Exercise goal:
Scan the records below. Copy every line in which the word "height" appears.

Dataset content START

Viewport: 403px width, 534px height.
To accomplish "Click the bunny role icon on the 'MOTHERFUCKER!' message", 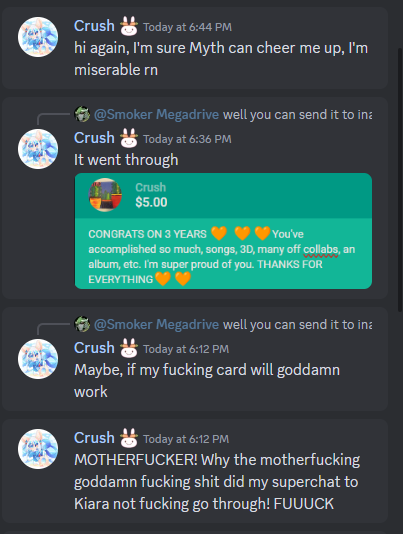I will [x=129, y=438].
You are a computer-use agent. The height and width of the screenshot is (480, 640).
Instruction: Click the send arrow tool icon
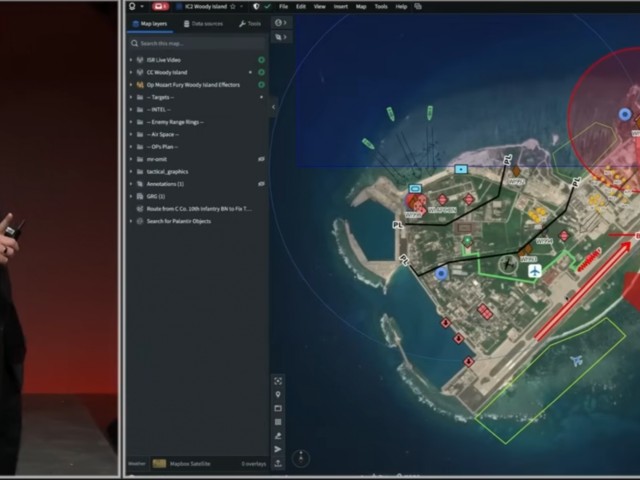click(278, 449)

Dataset content END

Your response:
Viewport: 403px width, 534px height.
You are a computer-use agent. The height and width of the screenshot is (480, 640).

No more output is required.